Giresun Province () is a province of Turkey on the Black Sea coast. Its adjacent provinces are Trabzon to the east, Gümüşhane to the southeast, Erzincan to the south, Sivas to the southwest, and Ordu to the west.  Its license-plate code is 28.

The provincial capital is Giresun.

Geography

Giresun is an agricultural region and its lower areas, near the Black Sea coast. It is Turkey's second largest producer of hazelnuts and it is famously home to the best quality hazelnuts in the world; a Giresun folk song tells "I will not eat a single hazelnut, unless you are by my side," while another tells of a lover shot dead under a hazelnut tree.
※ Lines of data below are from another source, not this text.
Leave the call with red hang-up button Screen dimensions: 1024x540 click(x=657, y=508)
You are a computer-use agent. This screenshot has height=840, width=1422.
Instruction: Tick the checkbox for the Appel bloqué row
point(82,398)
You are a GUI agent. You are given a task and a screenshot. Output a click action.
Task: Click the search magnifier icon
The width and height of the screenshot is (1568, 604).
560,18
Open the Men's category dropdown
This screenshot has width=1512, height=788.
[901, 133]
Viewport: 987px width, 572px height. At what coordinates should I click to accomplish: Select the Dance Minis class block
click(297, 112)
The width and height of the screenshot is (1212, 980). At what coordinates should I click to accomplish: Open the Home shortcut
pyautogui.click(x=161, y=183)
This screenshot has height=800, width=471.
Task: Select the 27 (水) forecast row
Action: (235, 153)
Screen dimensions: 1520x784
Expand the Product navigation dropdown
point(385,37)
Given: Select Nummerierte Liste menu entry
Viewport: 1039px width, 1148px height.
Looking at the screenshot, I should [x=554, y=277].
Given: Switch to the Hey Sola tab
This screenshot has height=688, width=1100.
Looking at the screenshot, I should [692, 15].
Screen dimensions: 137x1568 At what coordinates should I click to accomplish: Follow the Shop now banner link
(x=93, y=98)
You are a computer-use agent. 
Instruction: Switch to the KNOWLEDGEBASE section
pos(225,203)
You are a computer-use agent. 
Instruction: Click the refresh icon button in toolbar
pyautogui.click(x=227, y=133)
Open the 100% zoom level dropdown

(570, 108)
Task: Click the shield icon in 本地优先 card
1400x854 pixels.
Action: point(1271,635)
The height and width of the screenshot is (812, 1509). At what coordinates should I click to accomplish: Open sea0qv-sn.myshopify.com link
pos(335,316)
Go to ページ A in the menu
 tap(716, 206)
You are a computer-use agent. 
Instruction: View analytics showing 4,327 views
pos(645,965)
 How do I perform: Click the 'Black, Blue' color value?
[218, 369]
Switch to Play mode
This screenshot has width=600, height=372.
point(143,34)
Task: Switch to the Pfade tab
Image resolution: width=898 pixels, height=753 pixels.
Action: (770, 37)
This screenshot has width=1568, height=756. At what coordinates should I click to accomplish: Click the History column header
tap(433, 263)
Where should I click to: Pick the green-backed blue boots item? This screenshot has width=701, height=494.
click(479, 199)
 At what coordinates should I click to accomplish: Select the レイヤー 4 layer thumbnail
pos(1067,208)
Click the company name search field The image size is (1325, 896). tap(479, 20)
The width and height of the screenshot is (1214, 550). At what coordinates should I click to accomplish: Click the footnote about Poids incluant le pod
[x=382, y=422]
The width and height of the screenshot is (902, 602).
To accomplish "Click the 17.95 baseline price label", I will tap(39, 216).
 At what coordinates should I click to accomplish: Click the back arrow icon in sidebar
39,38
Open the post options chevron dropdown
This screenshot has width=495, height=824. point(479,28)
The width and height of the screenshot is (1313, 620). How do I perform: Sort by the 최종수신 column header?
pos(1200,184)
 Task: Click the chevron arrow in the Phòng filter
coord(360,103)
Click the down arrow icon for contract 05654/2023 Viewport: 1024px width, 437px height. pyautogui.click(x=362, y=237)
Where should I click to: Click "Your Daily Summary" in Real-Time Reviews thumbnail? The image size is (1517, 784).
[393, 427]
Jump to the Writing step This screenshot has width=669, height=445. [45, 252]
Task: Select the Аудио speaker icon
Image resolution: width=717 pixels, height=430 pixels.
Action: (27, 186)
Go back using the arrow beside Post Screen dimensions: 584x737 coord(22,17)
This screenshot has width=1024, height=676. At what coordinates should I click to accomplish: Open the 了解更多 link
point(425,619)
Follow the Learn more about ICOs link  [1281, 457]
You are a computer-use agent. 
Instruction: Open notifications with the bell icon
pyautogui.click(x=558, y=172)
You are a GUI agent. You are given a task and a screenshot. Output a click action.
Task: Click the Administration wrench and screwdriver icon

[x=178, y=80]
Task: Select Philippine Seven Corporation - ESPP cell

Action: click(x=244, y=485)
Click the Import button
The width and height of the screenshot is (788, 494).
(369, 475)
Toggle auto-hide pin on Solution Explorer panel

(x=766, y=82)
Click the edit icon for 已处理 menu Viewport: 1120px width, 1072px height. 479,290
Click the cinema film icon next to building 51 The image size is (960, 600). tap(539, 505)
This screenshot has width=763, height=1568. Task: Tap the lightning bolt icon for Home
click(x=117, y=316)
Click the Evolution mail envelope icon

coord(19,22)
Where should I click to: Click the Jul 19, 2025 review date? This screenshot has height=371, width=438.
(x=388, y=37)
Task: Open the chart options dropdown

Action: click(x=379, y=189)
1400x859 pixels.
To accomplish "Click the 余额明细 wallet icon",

Forests and pasture cover the high mountainous regions, and in places there is mining of copper, zinc, iron and other metals. The mountain villages are remote, with poor roads and little else in the way of infrastructure. The hillsides are too steep for most forms of agriculture, and as a result, cornbread is the traditional meal, as wheat cannot be grown.

The climate is typical of this stretch of the Black Sea coast, i.e. very wet. Local flora includes bilberries (Turkish "taflan").

Demographics 
The province is traditionally inhabited mostly by Chepni Turks as well as a minority of Cheveneburi Georgians in select rural villages and towns. 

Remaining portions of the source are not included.